Andre Birotte Jr., who has served in the watchdog capacity for the last seven years, was awarded the Distinguished Service medal by the civilian oversight panel. As inspector general, Birotte ran a department responsible for conducting investigations and audits of the department's handling of officer misconduct and other sensitive issues.
Birotte departs this week to assume his new position as United States attorney for Southern California.
On a less celebratory note, Maggie Goodrich, the Los Angeles Police Department's top technology official, briefed the commission on the department's error-plagued effort to install video cameras in its roughly 1,200 patrol vehicles.
Fed up after hearing about the latest technical glitches and inadequate testing, LAPD Chief Charlie Beck reassigned the previous project director and put Goodrich directly in charge in January.
On Tuesday, Goodrich told commissioners that problems with the cameras' image quality and internal time-keeping system had been remedied. Testing by a few officers will begin soon and a general rollout could begin late next month, she said.

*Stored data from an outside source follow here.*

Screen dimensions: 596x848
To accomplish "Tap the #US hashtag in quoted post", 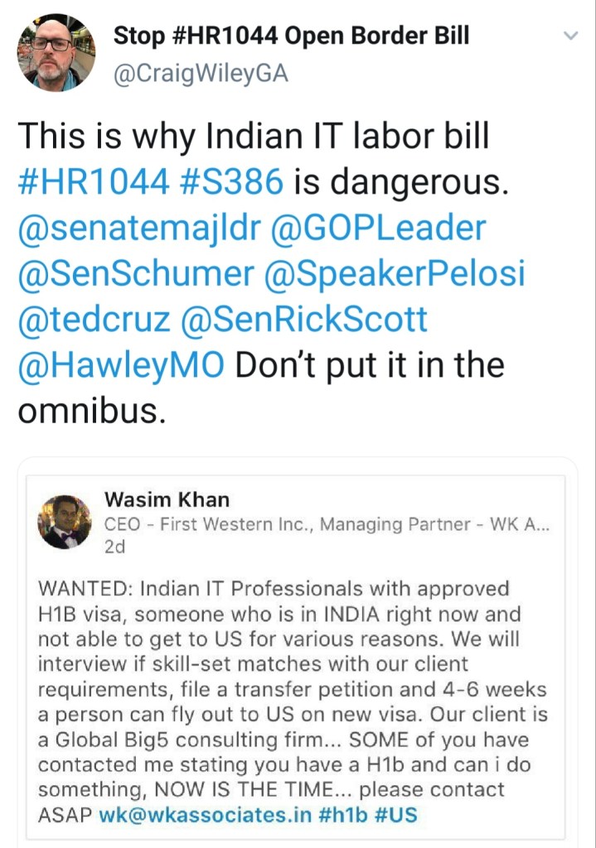I will tap(397, 814).
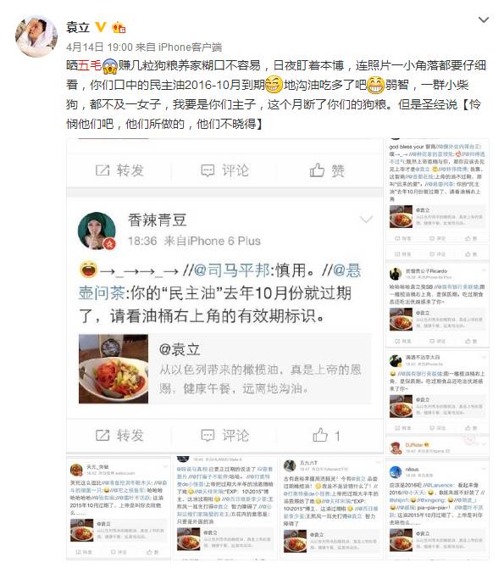Click the top 评论 comment icon
The height and width of the screenshot is (568, 504).
208,170
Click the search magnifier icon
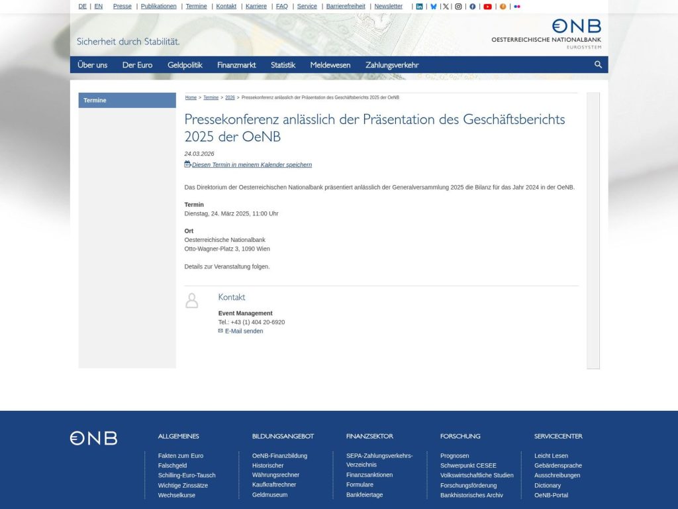This screenshot has height=509, width=678. click(598, 65)
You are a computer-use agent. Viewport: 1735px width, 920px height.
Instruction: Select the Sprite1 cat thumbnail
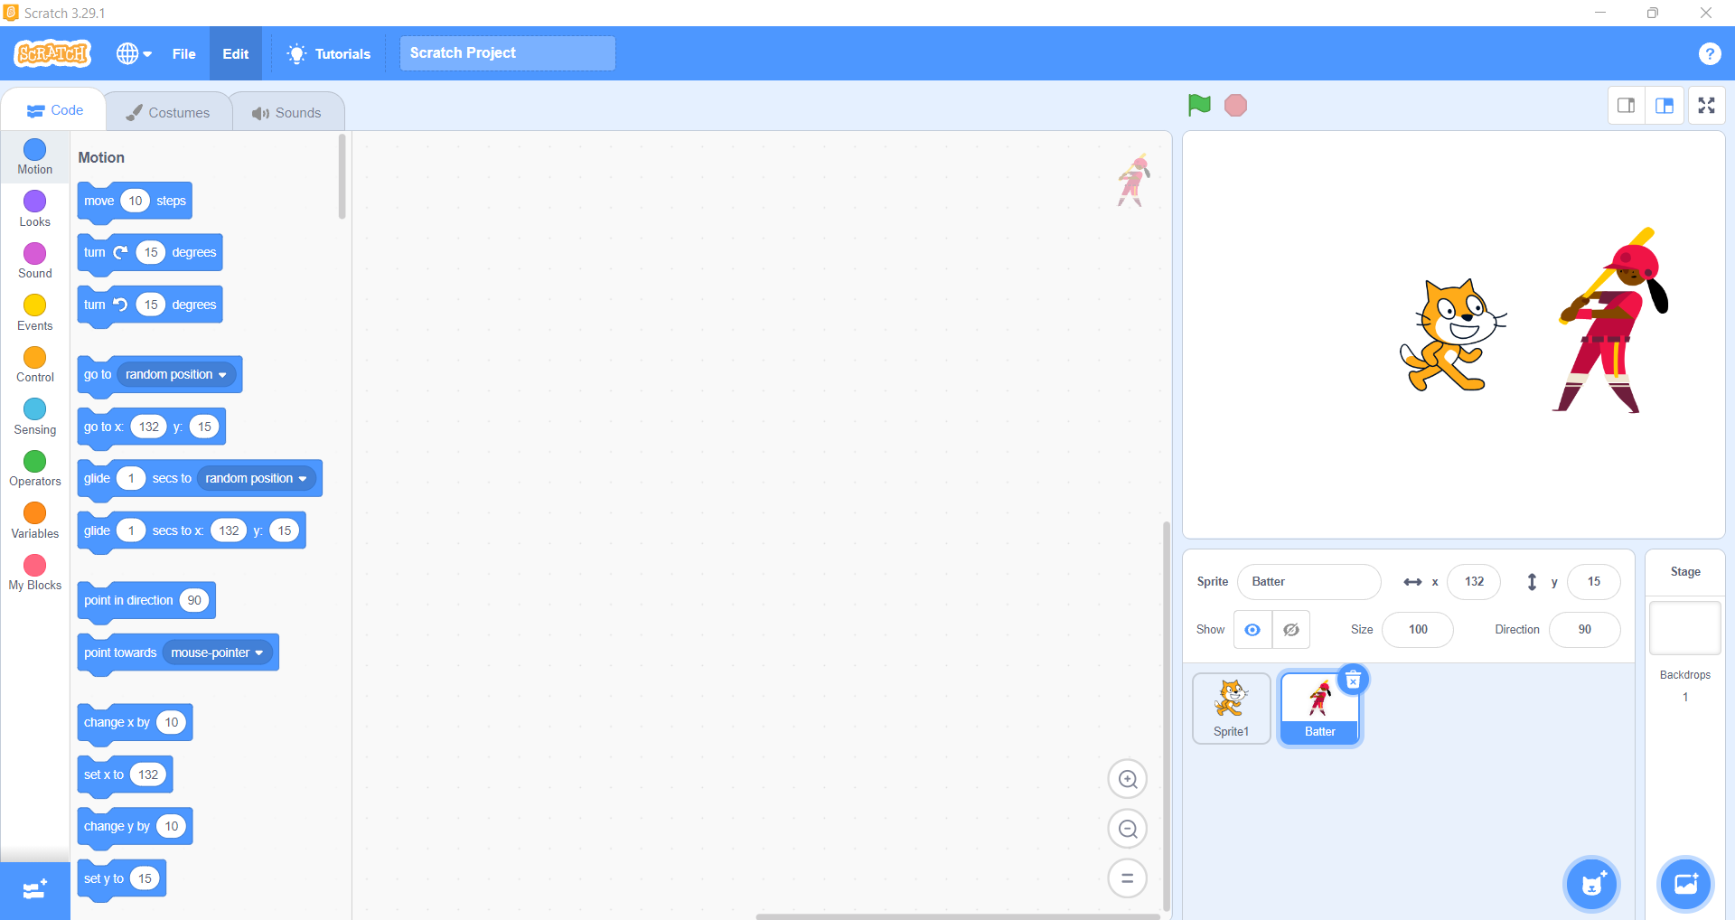(1231, 708)
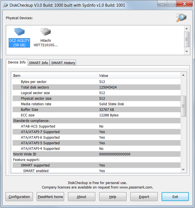Open the About dialog

pos(82,197)
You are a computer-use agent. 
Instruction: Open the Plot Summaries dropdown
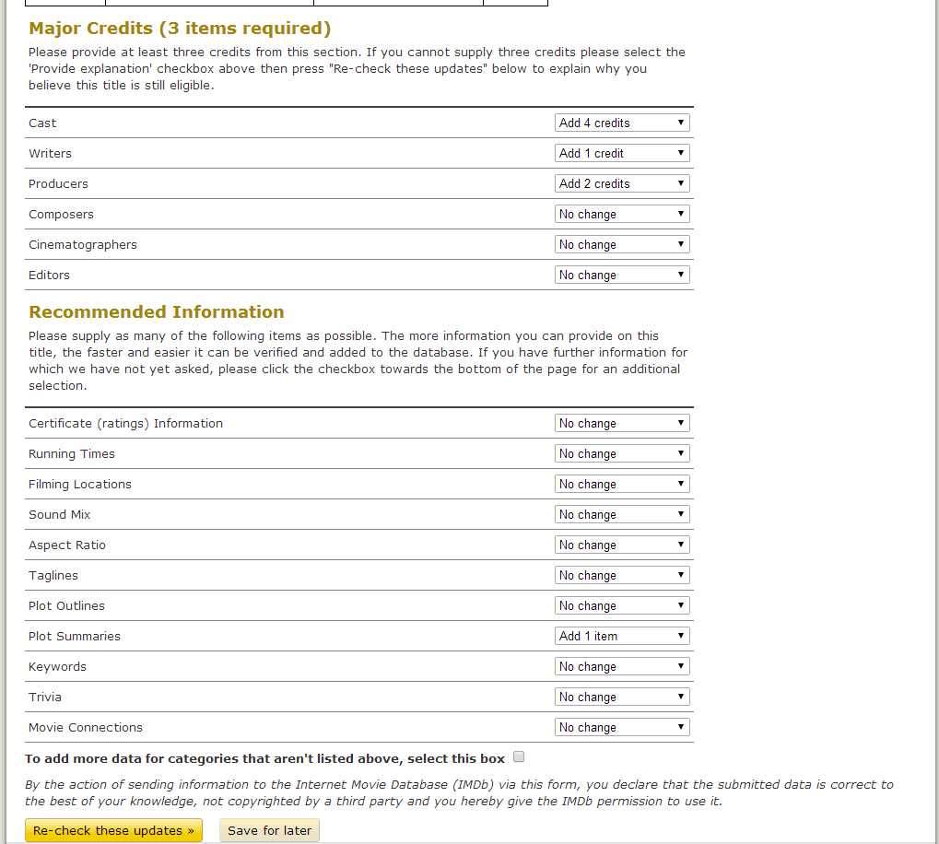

Beck, as he does each week, reviewed the latest crime statistics for the city. After several years of falling crime rates, the LAPD has posted a strong start in 2010. Homicides are down 28% from the same period last year, with 38 killings through Monday and the number of gang-related homicides down by about 50%. Overall, serious violent crime, including rapes and robberies, fell 13% and property crimes dropped more than 9%.